• _Data_

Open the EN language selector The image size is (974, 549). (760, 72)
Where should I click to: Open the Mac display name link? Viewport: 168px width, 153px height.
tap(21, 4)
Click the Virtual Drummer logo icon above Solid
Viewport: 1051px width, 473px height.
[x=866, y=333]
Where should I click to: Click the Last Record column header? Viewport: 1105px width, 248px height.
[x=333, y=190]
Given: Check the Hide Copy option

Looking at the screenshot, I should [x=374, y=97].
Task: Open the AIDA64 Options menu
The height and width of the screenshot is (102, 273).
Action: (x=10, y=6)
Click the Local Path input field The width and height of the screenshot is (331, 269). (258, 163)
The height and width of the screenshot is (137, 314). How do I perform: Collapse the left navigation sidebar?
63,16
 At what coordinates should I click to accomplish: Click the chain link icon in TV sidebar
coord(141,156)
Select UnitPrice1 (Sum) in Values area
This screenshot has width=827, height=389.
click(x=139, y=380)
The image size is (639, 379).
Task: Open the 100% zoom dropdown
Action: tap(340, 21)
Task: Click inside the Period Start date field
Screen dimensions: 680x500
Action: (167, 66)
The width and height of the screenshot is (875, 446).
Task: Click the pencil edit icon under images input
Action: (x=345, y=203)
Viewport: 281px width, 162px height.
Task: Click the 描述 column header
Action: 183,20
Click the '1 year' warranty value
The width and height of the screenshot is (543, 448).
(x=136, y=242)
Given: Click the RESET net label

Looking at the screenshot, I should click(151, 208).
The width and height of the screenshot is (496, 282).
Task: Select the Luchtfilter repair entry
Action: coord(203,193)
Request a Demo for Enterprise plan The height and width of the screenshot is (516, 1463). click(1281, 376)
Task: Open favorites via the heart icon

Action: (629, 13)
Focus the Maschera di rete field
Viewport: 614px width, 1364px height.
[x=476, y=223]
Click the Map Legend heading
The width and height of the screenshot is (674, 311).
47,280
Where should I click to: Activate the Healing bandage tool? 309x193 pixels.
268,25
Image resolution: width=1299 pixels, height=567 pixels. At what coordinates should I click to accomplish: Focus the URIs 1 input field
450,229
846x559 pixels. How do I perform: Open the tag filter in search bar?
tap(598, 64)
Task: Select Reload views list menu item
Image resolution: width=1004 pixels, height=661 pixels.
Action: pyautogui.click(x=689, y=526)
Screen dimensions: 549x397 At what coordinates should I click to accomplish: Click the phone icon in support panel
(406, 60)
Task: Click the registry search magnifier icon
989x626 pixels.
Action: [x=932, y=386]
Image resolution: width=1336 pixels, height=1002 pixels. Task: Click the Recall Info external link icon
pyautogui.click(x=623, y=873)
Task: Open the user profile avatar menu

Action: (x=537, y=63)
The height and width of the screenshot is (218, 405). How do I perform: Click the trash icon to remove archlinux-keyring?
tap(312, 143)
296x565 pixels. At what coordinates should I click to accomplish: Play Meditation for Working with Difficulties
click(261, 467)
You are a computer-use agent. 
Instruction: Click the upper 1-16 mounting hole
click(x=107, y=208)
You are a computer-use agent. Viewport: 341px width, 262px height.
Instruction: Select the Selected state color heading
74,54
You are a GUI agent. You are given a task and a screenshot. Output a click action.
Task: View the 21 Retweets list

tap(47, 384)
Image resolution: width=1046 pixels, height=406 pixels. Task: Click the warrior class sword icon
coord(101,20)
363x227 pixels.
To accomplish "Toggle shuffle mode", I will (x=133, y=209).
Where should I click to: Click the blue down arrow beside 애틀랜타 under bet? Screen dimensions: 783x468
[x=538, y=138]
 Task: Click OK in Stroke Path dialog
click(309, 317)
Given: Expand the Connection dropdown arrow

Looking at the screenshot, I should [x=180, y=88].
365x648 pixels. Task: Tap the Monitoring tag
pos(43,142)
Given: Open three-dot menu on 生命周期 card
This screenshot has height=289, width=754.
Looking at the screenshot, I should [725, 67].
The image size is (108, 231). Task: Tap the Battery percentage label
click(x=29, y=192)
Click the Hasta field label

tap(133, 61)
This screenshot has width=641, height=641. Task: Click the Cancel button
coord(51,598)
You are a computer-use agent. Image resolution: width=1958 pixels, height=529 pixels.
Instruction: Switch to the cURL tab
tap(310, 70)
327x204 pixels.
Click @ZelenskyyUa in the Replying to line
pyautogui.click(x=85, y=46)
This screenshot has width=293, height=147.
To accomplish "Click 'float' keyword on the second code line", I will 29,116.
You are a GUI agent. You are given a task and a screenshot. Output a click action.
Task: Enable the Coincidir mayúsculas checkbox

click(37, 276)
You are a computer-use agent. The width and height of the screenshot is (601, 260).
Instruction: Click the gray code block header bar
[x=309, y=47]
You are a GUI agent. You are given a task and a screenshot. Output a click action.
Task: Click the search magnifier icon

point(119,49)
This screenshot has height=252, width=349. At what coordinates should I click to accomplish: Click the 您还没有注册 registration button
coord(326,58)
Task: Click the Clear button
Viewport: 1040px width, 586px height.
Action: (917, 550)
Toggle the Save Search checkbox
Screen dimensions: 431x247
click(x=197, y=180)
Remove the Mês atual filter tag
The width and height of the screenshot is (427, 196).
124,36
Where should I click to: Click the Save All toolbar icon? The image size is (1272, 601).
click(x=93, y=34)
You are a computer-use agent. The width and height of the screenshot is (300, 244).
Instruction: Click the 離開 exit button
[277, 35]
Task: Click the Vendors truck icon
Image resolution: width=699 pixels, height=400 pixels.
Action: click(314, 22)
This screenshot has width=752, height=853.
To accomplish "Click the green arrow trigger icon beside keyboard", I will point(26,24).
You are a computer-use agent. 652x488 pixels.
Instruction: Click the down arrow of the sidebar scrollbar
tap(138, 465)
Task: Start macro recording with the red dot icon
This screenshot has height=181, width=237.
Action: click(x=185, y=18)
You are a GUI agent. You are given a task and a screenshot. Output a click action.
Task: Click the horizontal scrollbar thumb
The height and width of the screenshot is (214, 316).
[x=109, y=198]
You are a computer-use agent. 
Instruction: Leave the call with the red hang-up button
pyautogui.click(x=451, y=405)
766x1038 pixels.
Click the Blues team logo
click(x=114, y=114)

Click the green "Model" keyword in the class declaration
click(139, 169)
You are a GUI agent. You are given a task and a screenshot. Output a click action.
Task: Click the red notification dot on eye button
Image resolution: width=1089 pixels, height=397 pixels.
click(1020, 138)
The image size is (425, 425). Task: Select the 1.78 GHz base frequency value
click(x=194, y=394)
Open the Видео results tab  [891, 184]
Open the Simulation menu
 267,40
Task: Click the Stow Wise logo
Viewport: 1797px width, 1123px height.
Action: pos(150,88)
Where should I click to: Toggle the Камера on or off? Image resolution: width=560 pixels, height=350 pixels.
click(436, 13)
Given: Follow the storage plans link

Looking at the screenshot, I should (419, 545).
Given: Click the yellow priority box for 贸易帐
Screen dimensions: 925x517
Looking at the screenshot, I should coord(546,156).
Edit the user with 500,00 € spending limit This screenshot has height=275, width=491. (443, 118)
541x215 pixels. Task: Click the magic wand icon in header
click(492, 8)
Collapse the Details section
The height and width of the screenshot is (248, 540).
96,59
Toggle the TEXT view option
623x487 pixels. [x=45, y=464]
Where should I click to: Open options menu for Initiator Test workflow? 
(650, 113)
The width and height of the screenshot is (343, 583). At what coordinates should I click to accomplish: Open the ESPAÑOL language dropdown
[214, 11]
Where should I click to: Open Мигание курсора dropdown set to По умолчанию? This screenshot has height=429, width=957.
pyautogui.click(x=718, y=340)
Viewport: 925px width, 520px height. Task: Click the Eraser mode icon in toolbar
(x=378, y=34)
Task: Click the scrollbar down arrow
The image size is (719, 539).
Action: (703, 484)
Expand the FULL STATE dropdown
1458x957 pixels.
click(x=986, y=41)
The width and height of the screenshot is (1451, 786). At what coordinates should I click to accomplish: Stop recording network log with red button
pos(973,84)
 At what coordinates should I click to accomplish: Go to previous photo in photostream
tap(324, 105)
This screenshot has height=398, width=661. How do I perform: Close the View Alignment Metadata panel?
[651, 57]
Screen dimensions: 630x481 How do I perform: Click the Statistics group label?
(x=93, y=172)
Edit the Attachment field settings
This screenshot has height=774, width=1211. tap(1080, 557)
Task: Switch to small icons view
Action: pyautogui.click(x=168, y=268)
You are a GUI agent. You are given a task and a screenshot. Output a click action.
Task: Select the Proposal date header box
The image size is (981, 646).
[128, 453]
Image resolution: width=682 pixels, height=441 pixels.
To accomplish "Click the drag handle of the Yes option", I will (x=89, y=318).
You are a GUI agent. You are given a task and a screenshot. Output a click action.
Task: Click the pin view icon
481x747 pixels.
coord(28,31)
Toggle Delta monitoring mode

• _Work to be completed_
Your reply is to repeat, unchanged, the lines above running from the one with "Instruction: Click the upper" up to and including the one with "is (601, 260).".

• _Problem solution_
Instruction: Click the upper 1-16 mounting hole
click(x=107, y=208)
You are a computer-use agent. Viewport: 341px width, 262px height.
Instruction: Select the Selected state color heading
74,54
You are a GUI agent. You are given a task and a screenshot. Output a click action.
Task: View the 21 Retweets list

tap(47, 384)
Image resolution: width=1046 pixels, height=406 pixels. Task: Click the warrior class sword icon
coord(101,20)
363x227 pixels.
To accomplish "Toggle shuffle mode", I will (x=133, y=209).
Where should I click to: Click the blue down arrow beside 애틀랜타 under bet? Screen dimensions: 783x468
[x=538, y=138]
 Task: Click OK in Stroke Path dialog
click(309, 317)
Given: Expand the Connection dropdown arrow

Looking at the screenshot, I should [x=180, y=88].
365x648 pixels. Task: Tap the Monitoring tag
pos(43,142)
Given: Open three-dot menu on 生命周期 card
This screenshot has height=289, width=754.
Looking at the screenshot, I should [725, 67].
The image size is (108, 231). Task: Tap the Battery percentage label
click(x=29, y=192)
Click the Hasta field label

tap(133, 61)
This screenshot has width=641, height=641. Task: Click the Cancel button
coord(51,598)
You are a computer-use agent. Image resolution: width=1958 pixels, height=529 pixels.
Instruction: Switch to the cURL tab
tap(310, 70)
327x204 pixels.
Click @ZelenskyyUa in the Replying to line
pyautogui.click(x=85, y=46)
This screenshot has width=293, height=147.
To accomplish "Click 'float' keyword on the second code line", I will 29,116.
You are a GUI agent. You are given a task and a screenshot. Output a click action.
Task: Enable the Coincidir mayúsculas checkbox

click(37, 276)
You are a computer-use agent. The width and height of the screenshot is (601, 260).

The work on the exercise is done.